Do this: Pull out the text of each row below word for word, leaving out the pictures.

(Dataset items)
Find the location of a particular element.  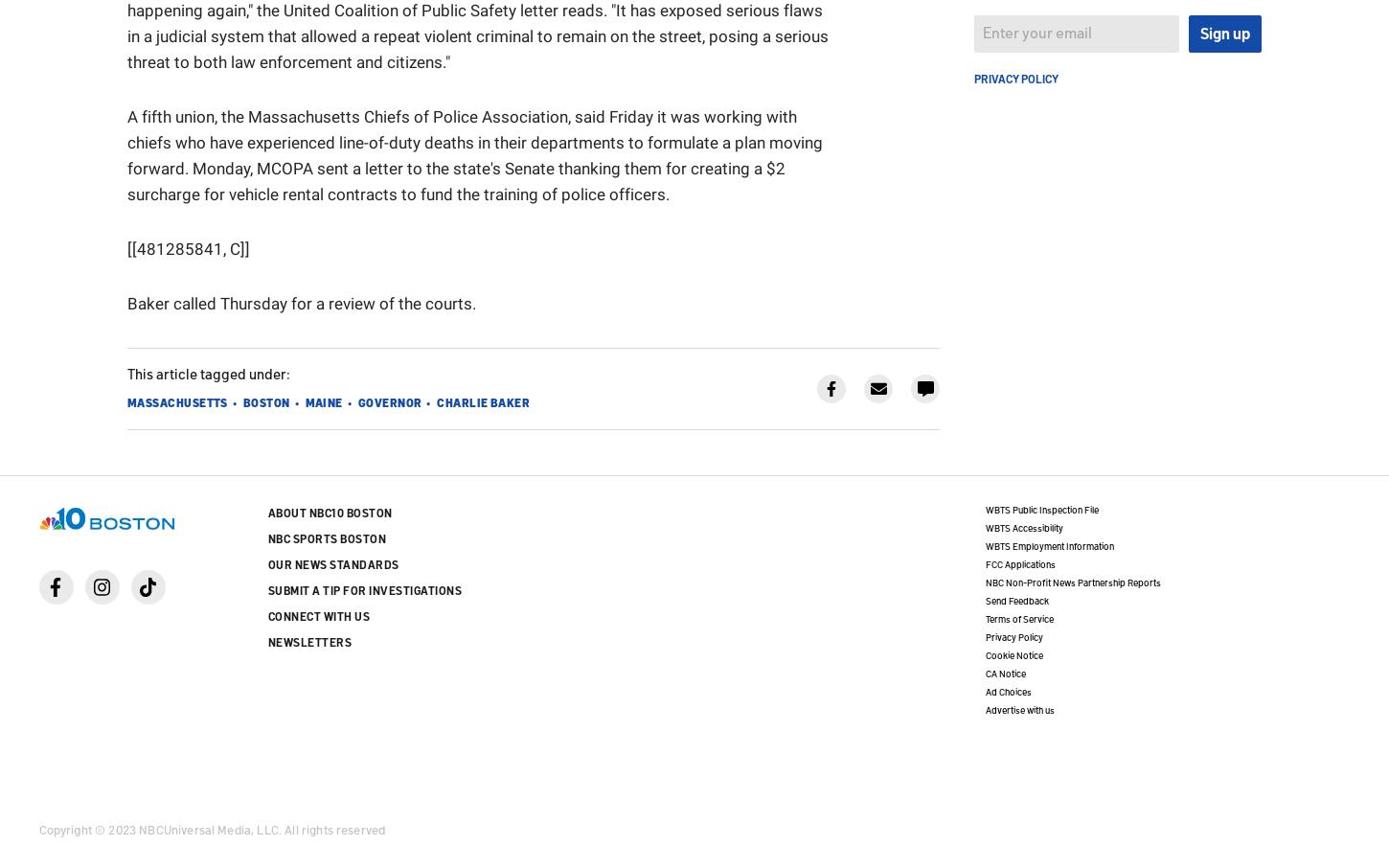

'Maine' is located at coordinates (323, 401).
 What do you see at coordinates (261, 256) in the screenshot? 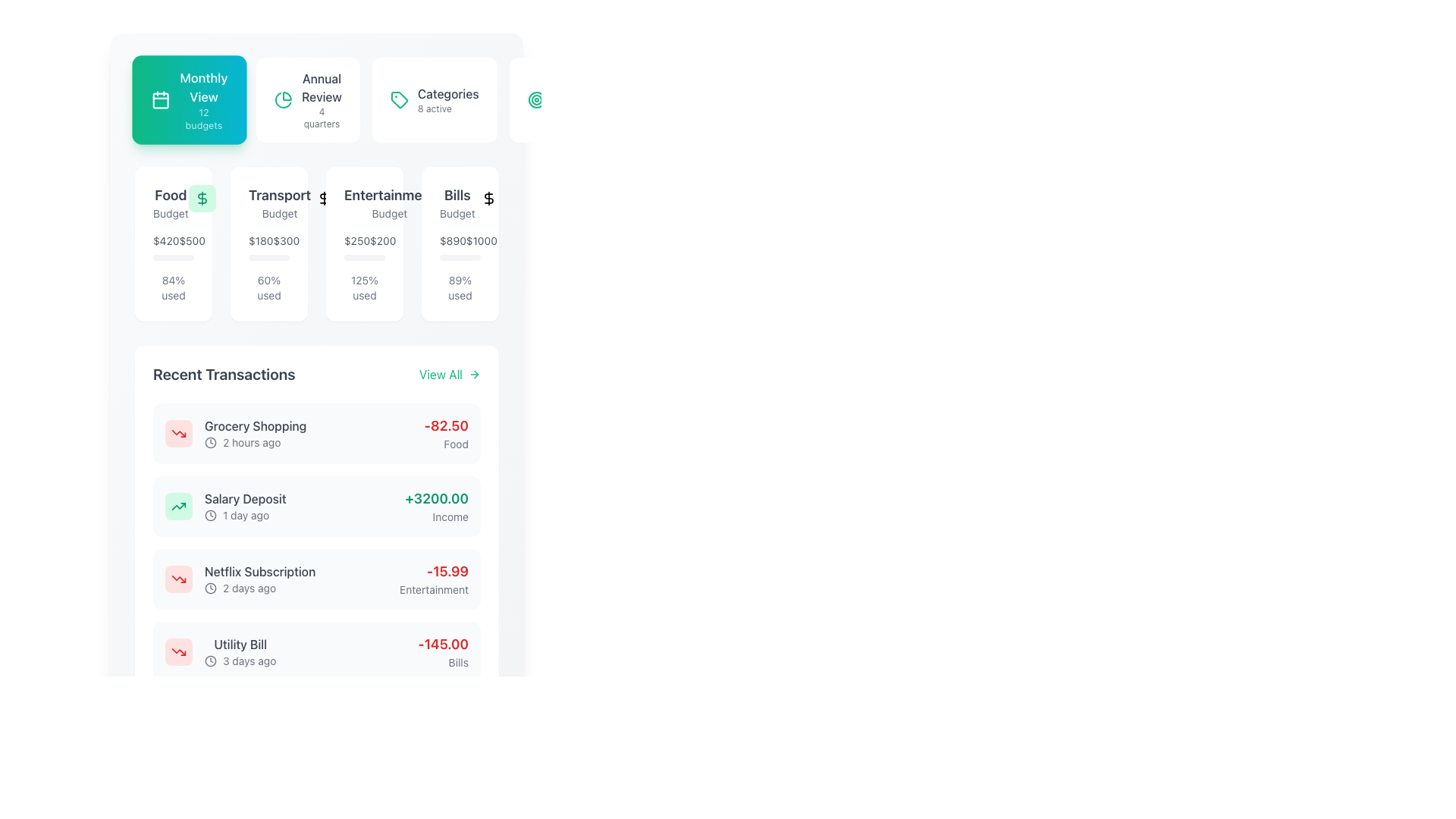
I see `the progress bar indicating 60% of the budget used for 'Transport' located in the 'Transport' budget card` at bounding box center [261, 256].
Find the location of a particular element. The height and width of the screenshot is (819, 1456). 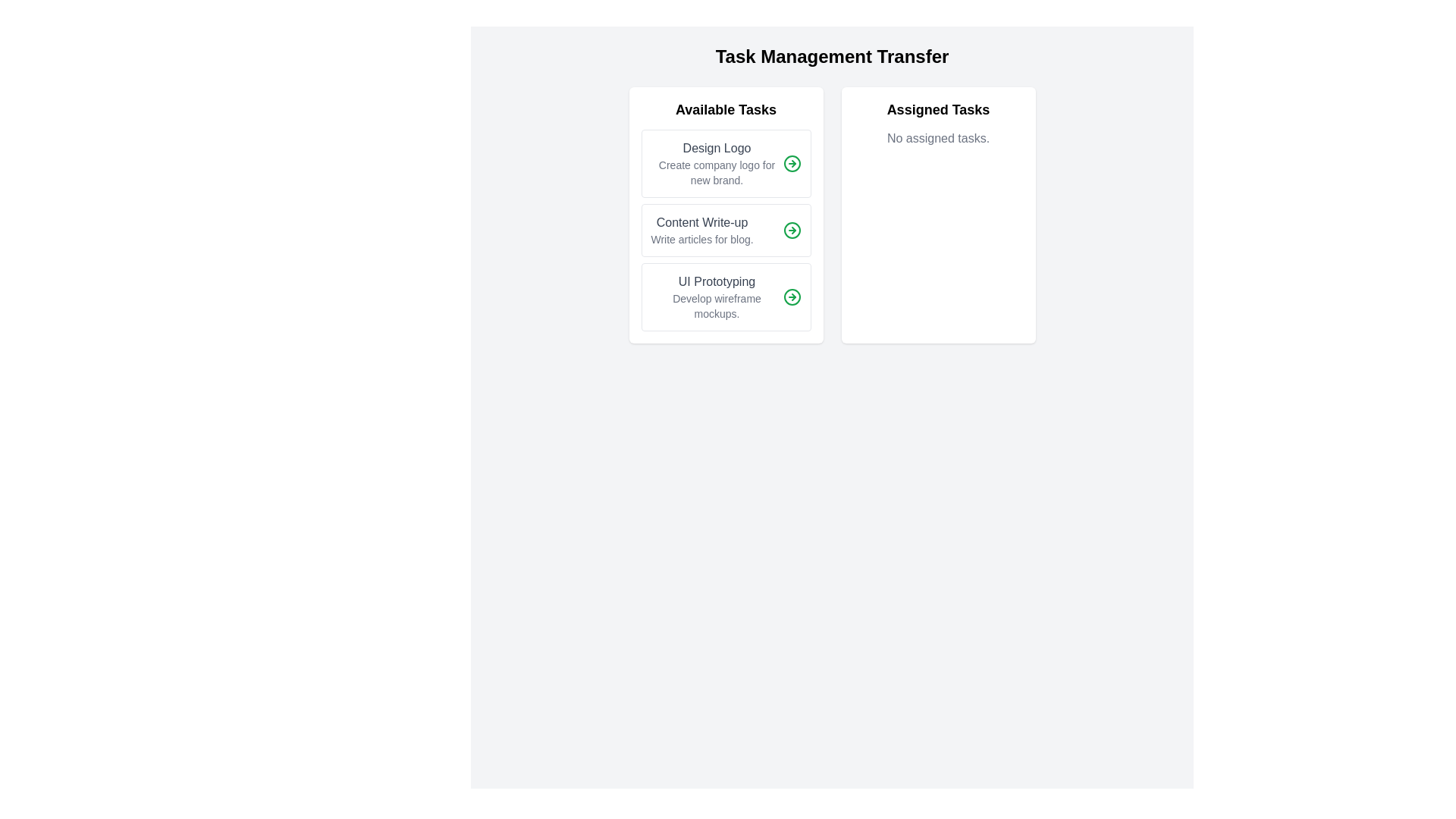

Output of the task:
Find the location of a particular element.  

'Maine' is located at coordinates (323, 401).
 What do you see at coordinates (261, 256) in the screenshot? 
I see `the progress bar indicating 60% of the budget used for 'Transport' located in the 'Transport' budget card` at bounding box center [261, 256].
Find the location of a particular element. The height and width of the screenshot is (819, 1456). 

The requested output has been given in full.